Your task is to copy the lines of the data below from the line holding "For every named" through the line holding "Link zur Veröffentlichung (166, 1464)", inclusive, exactly and with nothing added.

* _EXTRACTED ENTRIES_:
>>>>>
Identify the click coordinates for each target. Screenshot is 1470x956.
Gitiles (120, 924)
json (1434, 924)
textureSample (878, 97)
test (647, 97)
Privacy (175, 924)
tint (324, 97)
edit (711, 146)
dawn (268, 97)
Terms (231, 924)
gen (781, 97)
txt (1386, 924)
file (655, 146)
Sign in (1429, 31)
<<<<<
>>>>>
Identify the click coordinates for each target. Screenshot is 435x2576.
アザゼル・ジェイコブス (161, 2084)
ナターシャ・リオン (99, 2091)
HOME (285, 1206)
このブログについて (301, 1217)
<<<<<
>>>>>
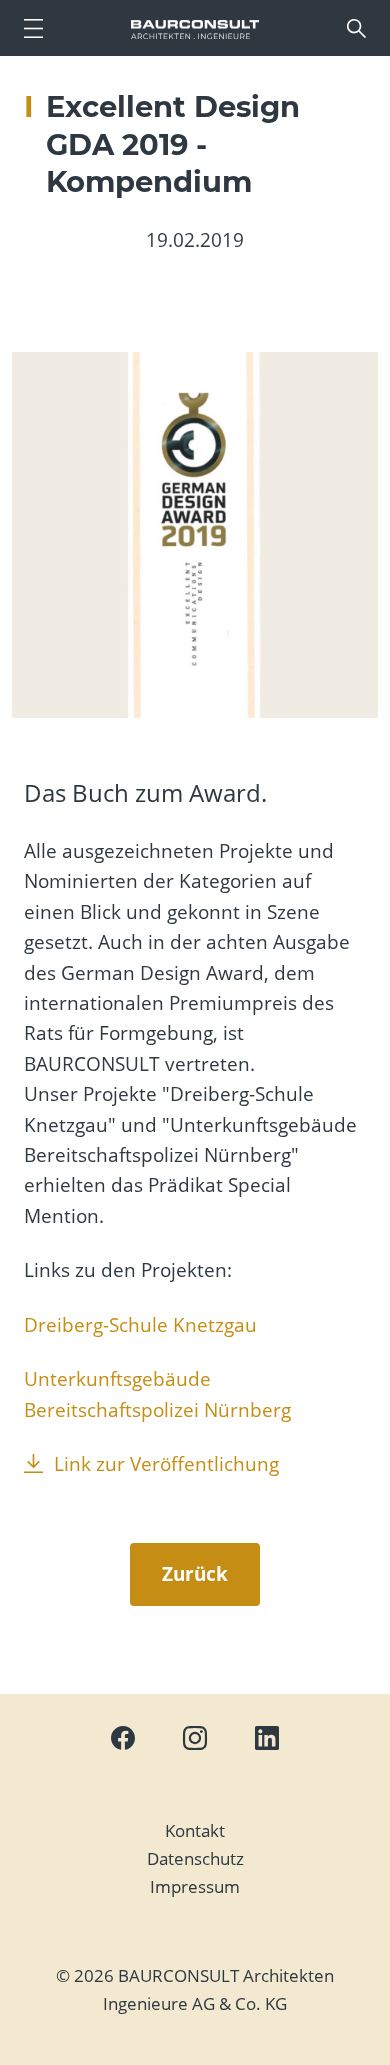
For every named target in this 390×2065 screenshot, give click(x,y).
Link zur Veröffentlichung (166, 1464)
<<<<<
* _RESPONSE BELOW_:
For every named target in this 390×2065 screenshot, give click(x,y).
Link zur Veröffentlichung (166, 1464)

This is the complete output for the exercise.